*ACTIVITY*
Look below for the line containing "Click the green 15y"; from there through the line containing "Click the Bloomberg logo", both lines included, please set down each line exactly and nothing else.

*EXTRACTED ENTRIES*
◆ ◆ ◆

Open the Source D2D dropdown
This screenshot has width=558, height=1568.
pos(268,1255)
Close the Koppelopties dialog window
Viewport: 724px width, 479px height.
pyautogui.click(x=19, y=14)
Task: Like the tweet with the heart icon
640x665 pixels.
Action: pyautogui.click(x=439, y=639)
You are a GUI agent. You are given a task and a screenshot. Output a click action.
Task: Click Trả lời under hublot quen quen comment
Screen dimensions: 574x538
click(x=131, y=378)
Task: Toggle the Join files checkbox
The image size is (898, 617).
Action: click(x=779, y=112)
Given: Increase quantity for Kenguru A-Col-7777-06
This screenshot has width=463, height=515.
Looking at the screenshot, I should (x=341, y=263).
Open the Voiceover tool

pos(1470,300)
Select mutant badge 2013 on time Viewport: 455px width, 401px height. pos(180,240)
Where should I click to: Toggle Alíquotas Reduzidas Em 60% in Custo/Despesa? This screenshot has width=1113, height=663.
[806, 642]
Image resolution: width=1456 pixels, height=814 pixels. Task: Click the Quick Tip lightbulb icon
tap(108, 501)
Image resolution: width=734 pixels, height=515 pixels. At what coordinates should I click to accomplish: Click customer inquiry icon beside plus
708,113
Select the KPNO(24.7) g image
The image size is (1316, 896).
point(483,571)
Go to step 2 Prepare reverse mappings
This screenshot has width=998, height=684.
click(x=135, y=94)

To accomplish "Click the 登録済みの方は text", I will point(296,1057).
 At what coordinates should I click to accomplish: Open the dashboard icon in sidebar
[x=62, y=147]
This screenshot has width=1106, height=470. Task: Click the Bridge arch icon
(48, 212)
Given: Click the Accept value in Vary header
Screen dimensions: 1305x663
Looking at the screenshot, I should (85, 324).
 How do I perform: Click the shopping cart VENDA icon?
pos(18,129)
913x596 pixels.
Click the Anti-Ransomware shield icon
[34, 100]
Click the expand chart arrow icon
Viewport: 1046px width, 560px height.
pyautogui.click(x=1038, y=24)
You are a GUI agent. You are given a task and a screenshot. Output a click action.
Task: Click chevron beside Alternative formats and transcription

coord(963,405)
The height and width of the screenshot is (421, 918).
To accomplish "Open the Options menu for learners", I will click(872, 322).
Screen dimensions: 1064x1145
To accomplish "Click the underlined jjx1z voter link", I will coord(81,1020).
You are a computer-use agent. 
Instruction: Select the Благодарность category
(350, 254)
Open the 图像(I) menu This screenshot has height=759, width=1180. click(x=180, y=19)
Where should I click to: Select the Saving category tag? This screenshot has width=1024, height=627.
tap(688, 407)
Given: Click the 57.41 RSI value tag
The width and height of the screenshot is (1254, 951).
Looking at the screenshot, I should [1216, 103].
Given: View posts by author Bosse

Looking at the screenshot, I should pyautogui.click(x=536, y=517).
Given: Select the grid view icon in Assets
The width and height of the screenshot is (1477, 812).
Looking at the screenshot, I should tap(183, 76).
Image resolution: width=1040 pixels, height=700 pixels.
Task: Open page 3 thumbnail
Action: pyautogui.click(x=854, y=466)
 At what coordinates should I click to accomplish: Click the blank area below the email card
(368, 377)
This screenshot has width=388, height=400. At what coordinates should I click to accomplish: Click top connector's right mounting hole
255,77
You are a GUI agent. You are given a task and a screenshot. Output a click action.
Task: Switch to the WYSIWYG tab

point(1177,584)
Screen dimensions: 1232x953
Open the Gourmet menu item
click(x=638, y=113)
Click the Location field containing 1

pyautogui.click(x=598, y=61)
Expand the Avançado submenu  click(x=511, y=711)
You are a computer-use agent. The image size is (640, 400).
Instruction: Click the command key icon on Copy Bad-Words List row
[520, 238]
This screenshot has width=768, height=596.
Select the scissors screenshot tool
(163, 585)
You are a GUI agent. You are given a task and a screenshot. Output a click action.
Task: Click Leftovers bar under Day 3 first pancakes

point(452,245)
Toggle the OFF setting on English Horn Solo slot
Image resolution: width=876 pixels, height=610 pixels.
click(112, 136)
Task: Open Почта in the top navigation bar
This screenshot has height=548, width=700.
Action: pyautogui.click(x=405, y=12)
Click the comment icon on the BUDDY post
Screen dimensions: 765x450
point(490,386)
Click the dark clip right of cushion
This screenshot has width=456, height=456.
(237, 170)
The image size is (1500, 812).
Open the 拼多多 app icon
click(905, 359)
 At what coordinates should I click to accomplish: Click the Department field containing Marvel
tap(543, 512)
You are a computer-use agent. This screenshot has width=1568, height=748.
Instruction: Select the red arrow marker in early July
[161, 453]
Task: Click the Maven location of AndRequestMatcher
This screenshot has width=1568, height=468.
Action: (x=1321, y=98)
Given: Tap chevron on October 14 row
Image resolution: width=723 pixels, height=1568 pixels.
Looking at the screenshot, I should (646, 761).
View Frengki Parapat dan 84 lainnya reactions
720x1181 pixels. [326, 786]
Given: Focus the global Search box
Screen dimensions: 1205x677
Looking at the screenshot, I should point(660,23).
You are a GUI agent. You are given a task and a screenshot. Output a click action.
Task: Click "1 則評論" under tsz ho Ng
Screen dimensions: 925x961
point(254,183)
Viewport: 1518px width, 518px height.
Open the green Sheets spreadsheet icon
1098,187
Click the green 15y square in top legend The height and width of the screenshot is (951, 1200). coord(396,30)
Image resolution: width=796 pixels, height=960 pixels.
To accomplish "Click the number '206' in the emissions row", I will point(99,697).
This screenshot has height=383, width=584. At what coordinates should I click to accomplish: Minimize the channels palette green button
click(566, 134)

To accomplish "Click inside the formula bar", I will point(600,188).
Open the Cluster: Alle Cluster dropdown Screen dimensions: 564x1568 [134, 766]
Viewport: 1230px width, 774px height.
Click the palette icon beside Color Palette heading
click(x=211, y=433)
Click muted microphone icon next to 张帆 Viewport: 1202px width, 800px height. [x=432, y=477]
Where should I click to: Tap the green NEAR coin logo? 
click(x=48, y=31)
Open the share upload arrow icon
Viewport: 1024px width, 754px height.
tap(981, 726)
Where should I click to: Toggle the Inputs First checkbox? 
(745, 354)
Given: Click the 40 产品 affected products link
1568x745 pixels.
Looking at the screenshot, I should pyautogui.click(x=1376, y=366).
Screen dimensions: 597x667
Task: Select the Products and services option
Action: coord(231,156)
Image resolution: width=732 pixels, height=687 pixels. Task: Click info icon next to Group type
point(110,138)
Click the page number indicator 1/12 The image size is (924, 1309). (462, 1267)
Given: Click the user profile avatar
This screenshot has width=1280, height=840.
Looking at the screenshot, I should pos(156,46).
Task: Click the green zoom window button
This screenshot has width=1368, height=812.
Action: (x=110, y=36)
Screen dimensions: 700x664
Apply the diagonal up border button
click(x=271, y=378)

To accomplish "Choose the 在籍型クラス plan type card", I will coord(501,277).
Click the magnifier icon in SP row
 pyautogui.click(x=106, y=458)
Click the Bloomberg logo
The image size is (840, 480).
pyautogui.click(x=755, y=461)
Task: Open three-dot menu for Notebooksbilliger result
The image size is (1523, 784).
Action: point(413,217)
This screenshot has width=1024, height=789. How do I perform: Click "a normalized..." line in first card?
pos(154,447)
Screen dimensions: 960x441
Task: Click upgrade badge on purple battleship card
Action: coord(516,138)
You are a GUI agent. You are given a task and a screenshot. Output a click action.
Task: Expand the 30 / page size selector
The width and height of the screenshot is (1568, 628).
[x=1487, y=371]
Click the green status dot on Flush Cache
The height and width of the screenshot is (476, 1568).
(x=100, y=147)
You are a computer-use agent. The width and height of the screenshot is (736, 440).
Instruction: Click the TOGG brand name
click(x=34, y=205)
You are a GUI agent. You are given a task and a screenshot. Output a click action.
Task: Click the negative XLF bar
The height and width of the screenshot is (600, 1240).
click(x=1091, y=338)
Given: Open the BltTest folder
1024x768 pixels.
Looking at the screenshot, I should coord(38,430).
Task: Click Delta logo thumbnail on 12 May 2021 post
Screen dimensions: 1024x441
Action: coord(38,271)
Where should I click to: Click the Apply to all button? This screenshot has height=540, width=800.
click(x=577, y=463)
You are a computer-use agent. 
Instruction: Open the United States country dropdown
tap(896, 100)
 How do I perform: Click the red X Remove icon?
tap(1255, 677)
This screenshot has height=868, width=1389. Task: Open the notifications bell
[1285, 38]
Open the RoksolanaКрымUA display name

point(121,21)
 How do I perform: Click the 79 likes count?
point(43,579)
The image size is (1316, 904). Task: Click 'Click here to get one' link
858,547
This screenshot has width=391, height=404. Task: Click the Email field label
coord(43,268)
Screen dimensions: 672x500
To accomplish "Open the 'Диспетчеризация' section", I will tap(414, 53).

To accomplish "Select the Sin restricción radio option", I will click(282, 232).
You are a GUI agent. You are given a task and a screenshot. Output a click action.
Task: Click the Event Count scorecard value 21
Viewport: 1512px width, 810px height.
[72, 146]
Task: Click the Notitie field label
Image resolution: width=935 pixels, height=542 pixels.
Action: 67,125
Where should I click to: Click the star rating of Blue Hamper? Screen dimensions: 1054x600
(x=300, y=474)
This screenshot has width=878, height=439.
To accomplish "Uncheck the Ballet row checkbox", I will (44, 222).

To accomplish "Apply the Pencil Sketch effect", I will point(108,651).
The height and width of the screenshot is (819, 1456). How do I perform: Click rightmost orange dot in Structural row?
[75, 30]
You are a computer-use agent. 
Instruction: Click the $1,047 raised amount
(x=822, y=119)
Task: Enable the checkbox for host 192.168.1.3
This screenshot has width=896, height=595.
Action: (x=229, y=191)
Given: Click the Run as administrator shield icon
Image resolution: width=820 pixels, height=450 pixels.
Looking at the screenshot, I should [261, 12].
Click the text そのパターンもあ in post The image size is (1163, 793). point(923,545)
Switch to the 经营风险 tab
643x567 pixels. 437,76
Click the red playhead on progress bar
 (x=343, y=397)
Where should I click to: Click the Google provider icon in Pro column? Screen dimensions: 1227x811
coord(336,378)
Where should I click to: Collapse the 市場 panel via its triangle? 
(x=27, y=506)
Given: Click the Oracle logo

◆ ◆ ◆

*WRITTEN SOLUTION*
Click the green 15y square in top legend The height and width of the screenshot is (951, 1200). coord(396,30)
Image resolution: width=796 pixels, height=960 pixels.
To accomplish "Click the number '206' in the emissions row", I will point(99,697).
This screenshot has height=383, width=584. At what coordinates should I click to accomplish: Minimize the channels palette green button
click(566, 134)

To accomplish "Click inside the formula bar", I will point(600,188).
Open the Cluster: Alle Cluster dropdown Screen dimensions: 564x1568 [134, 766]
Viewport: 1230px width, 774px height.
Click the palette icon beside Color Palette heading
click(x=211, y=433)
Click muted microphone icon next to 张帆 Viewport: 1202px width, 800px height. [x=432, y=477]
Where should I click to: Tap the green NEAR coin logo? 
click(x=48, y=31)
Open the share upload arrow icon
Viewport: 1024px width, 754px height.
tap(981, 726)
Where should I click to: Toggle the Inputs First checkbox? 
(745, 354)
Given: Click the 40 产品 affected products link
1568x745 pixels.
Looking at the screenshot, I should pyautogui.click(x=1376, y=366).
Screen dimensions: 597x667
Task: Select the Products and services option
Action: coord(231,156)
Image resolution: width=732 pixels, height=687 pixels. Task: Click info icon next to Group type
point(110,138)
Click the page number indicator 1/12 The image size is (924, 1309). (462, 1267)
Given: Click the user profile avatar
This screenshot has width=1280, height=840.
Looking at the screenshot, I should pos(156,46).
Task: Click the green zoom window button
This screenshot has width=1368, height=812.
Action: (x=110, y=36)
Screen dimensions: 700x664
Apply the diagonal up border button
click(x=271, y=378)

To accomplish "Choose the 在籍型クラス plan type card", I will coord(501,277).
Click the magnifier icon in SP row
 pyautogui.click(x=106, y=458)
Click the Bloomberg logo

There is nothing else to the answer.